Search the records for the word "Task" and report each line that has it.

————————

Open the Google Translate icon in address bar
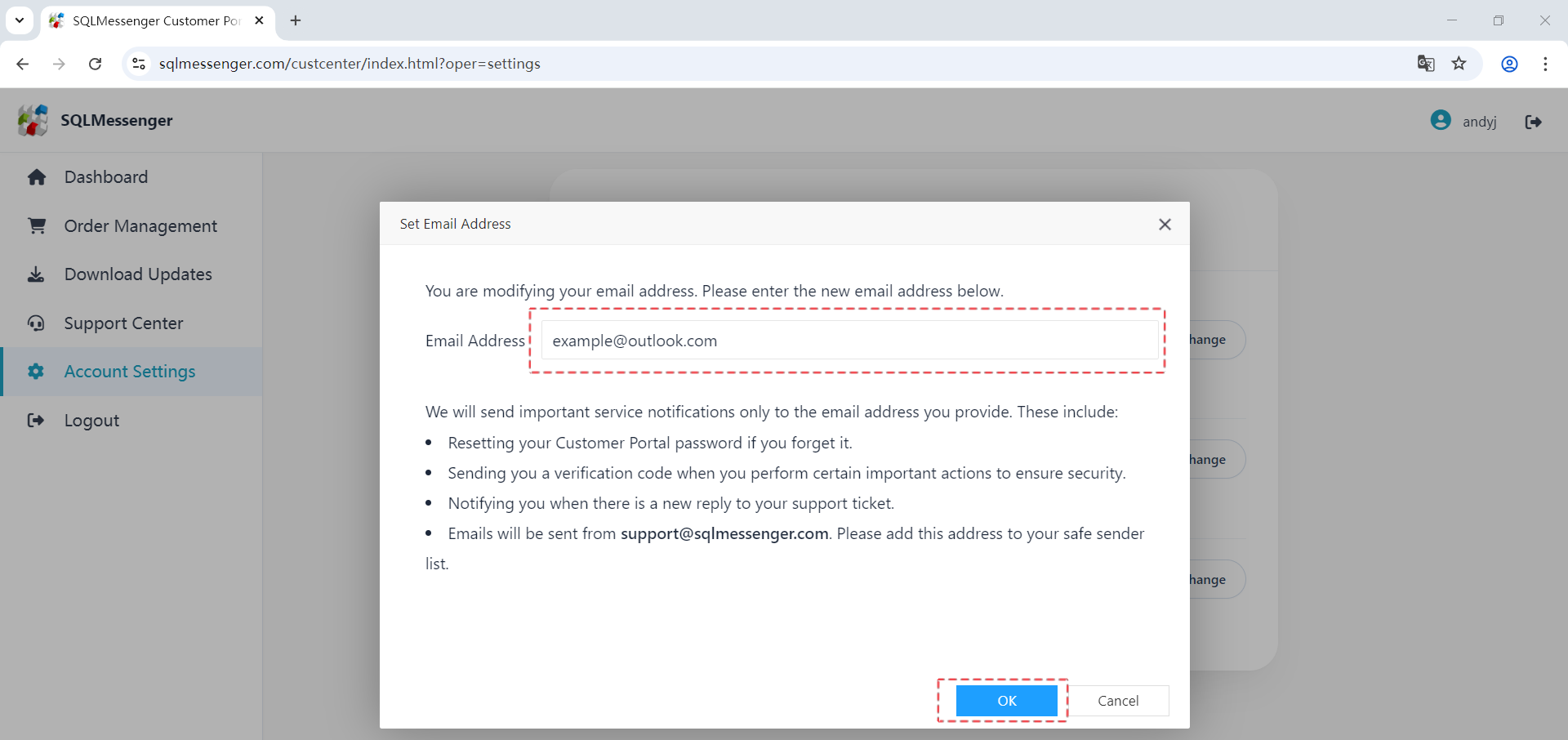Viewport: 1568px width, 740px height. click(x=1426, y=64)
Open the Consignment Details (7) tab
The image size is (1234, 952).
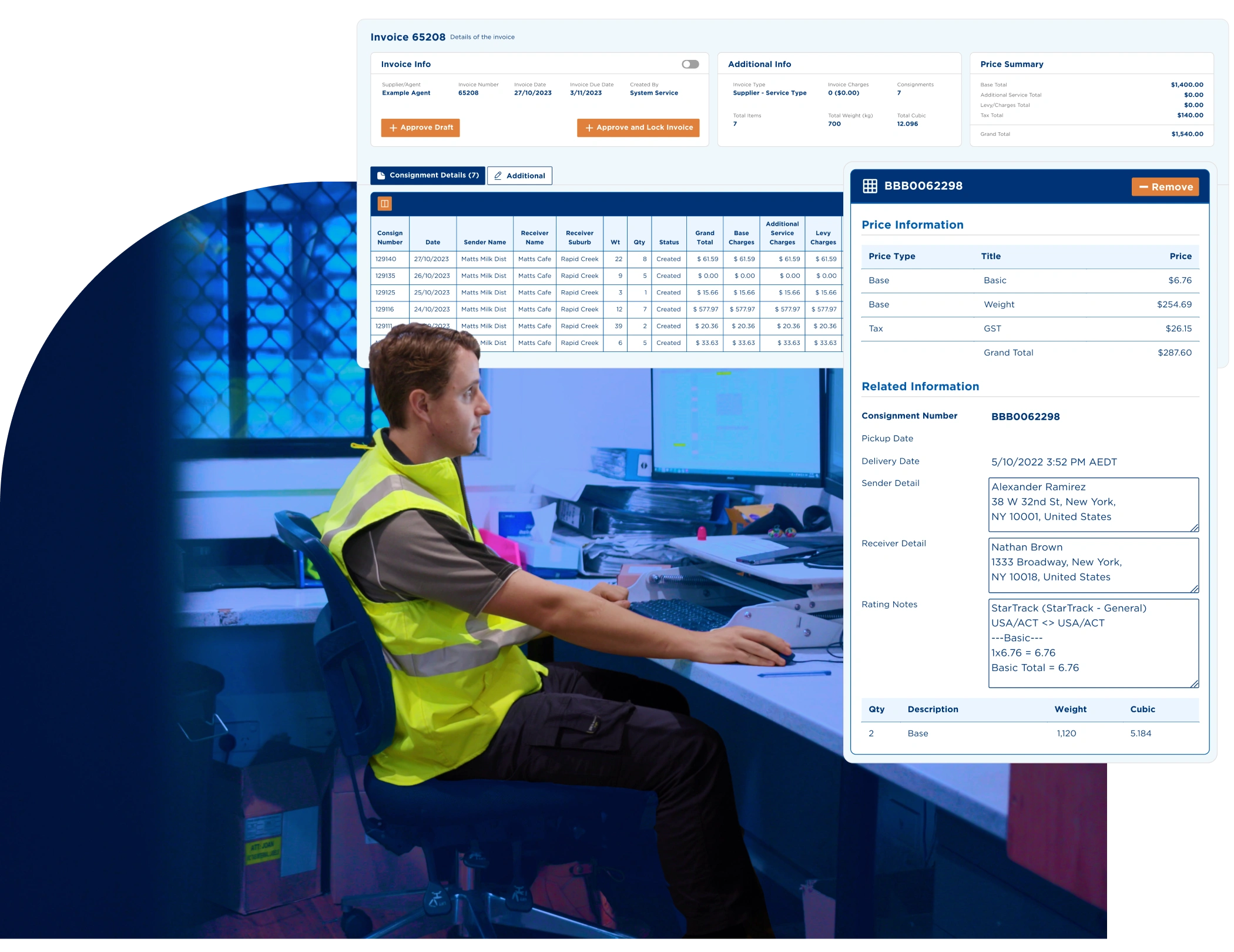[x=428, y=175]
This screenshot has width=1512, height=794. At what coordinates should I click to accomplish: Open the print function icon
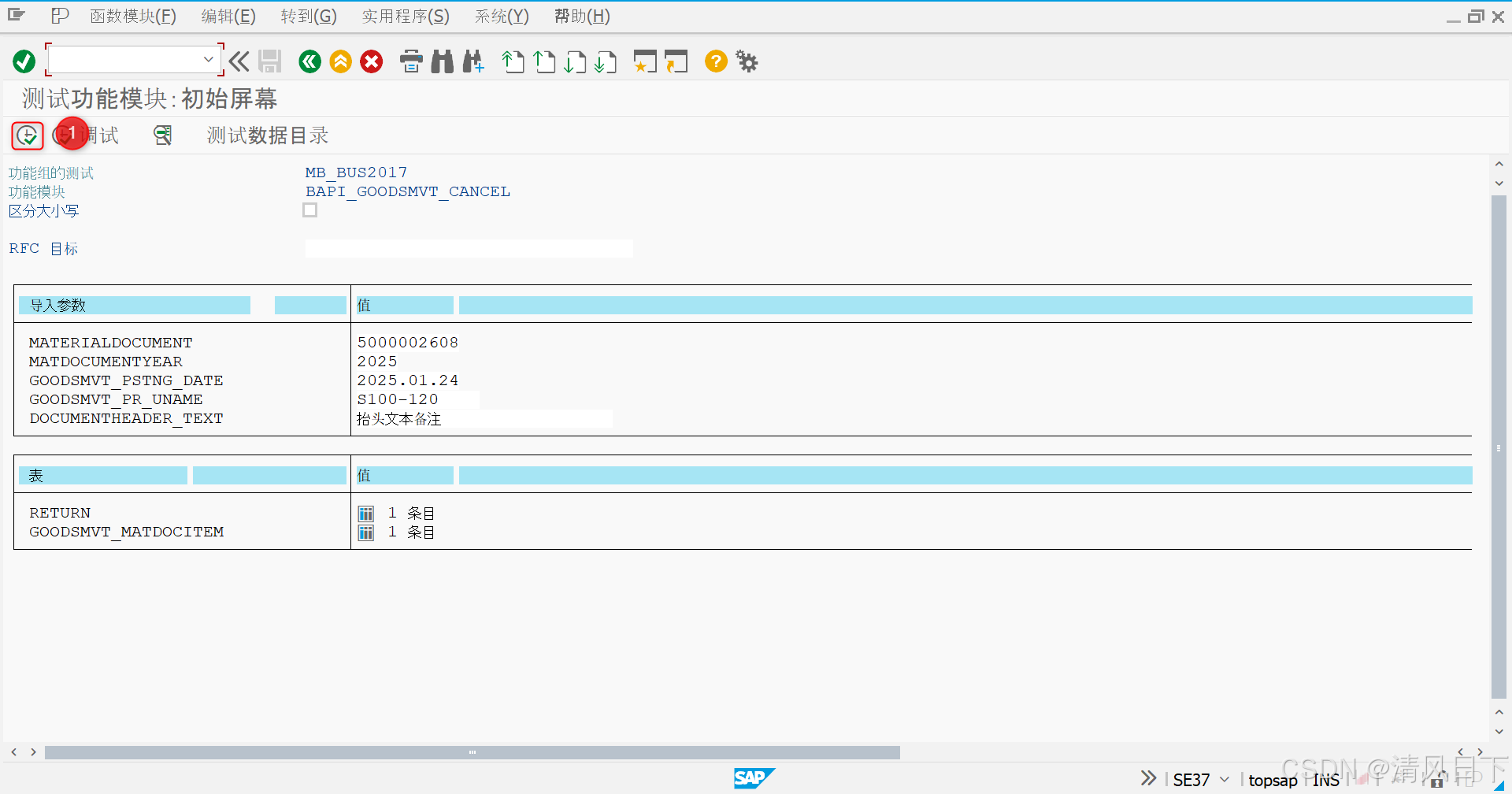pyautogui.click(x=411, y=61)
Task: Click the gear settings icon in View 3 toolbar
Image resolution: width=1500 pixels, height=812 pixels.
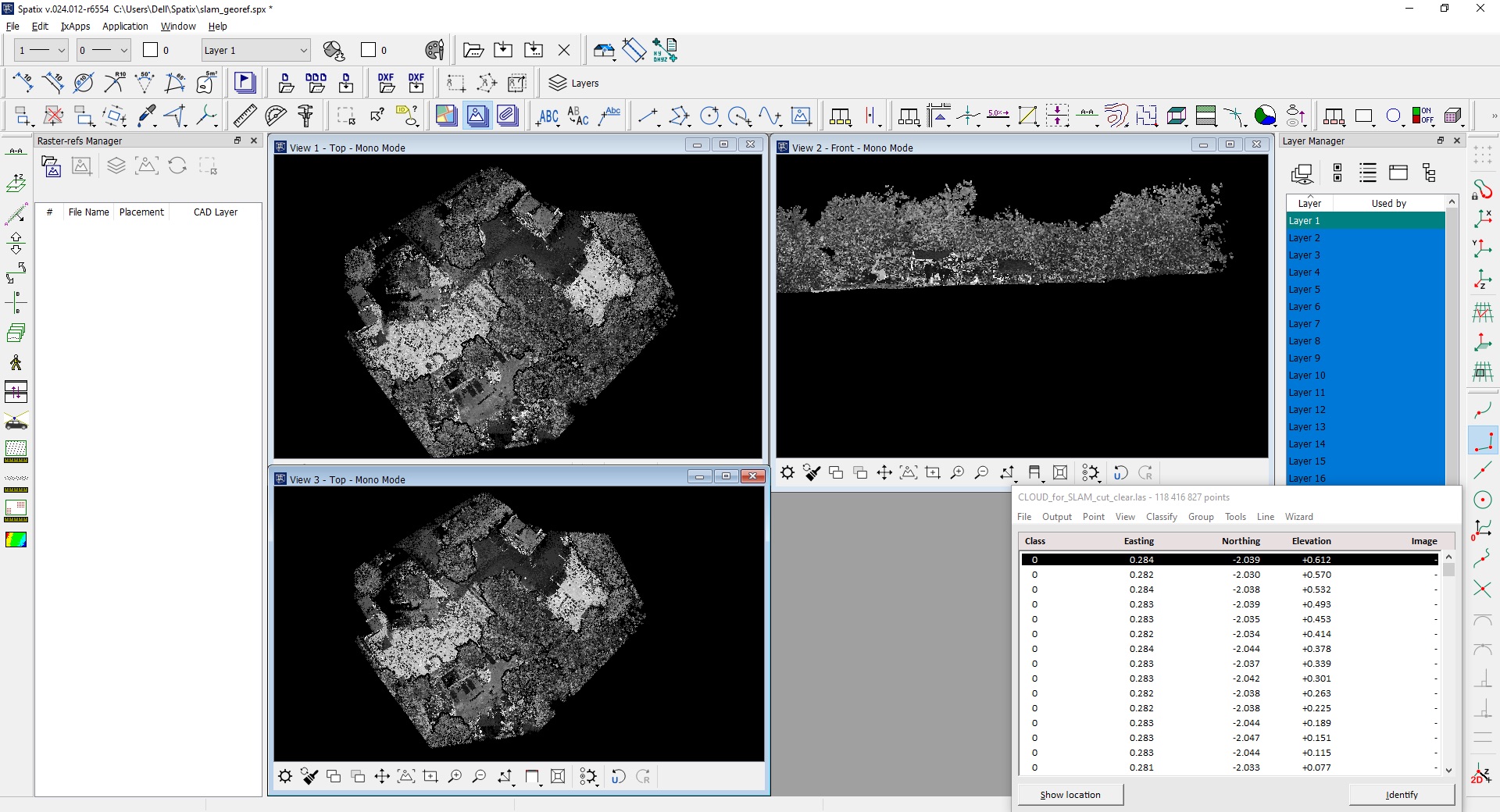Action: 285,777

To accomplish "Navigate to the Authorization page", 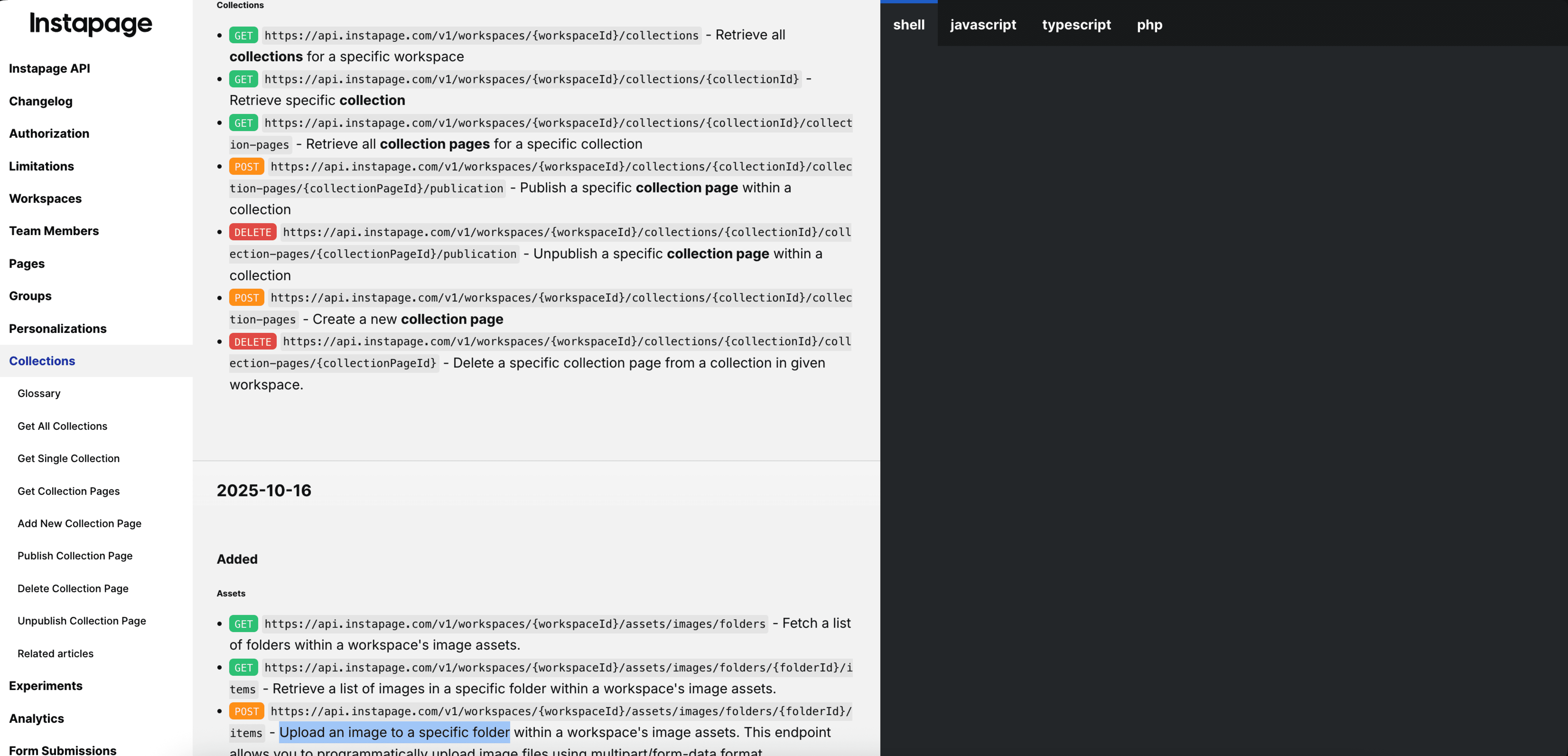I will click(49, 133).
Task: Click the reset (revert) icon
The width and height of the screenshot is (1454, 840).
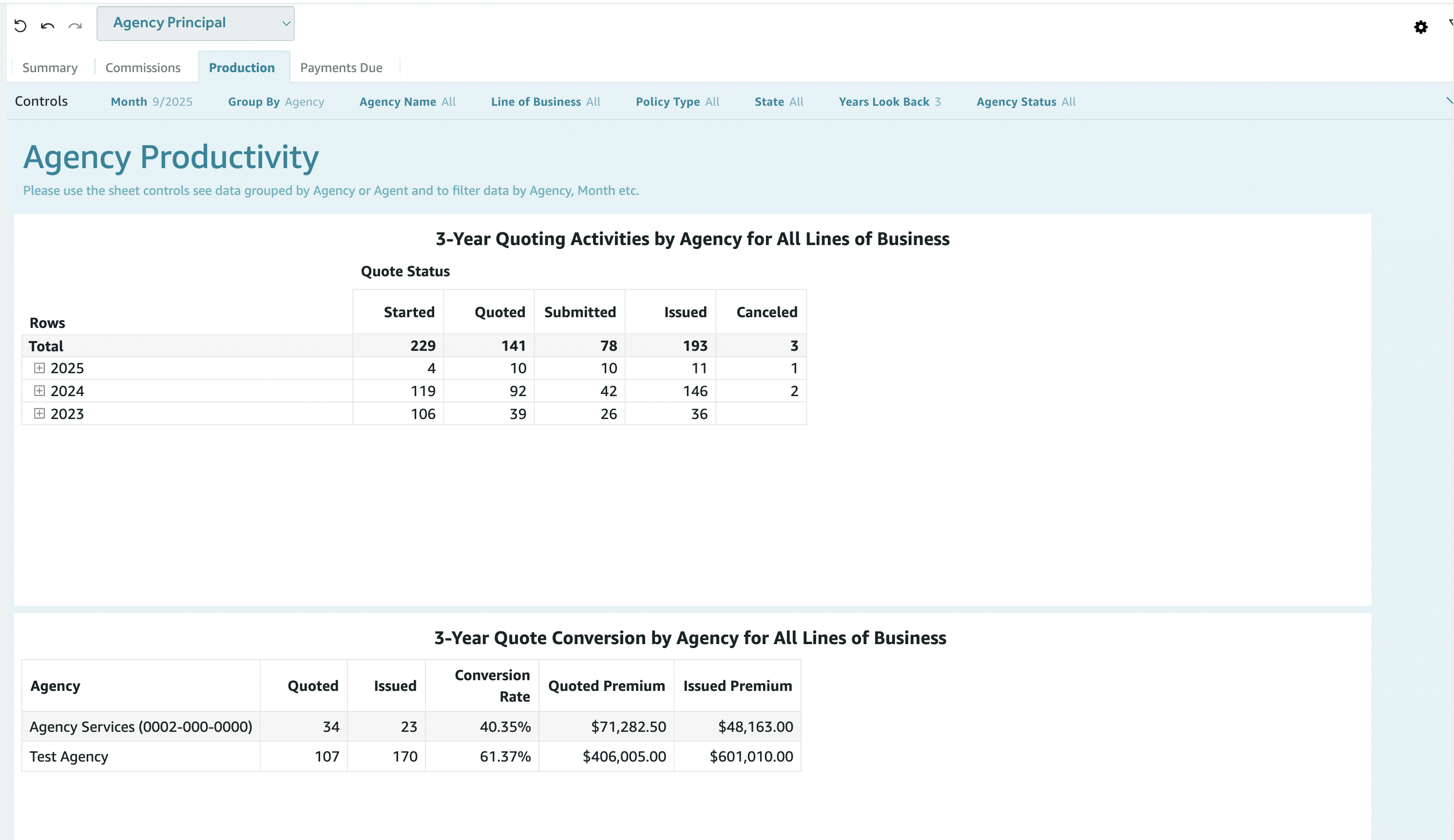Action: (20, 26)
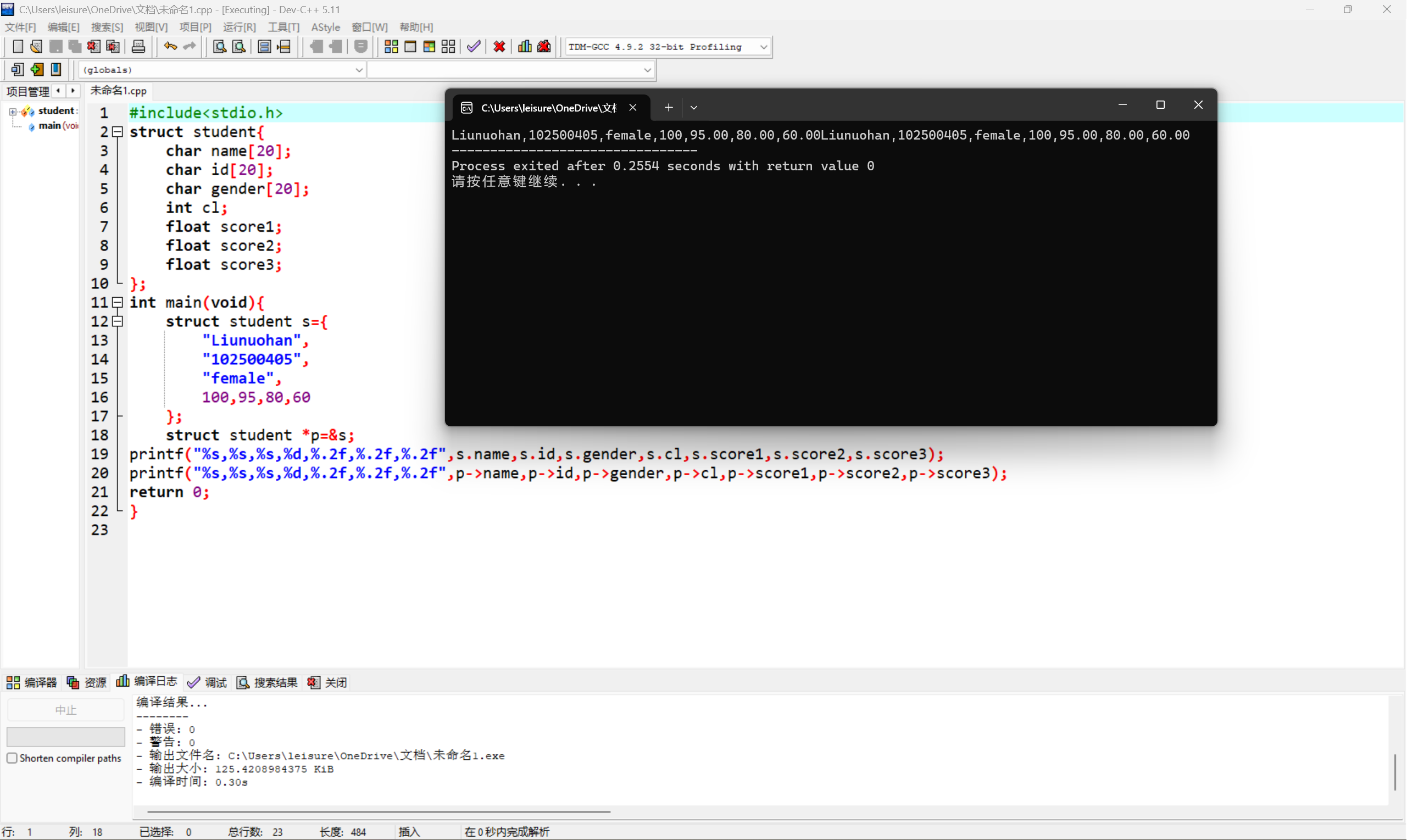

————————

ANSWER SECTION »
Task: Click the gear settings icon in View 3 toolbar
Task: Click the reset (revert) icon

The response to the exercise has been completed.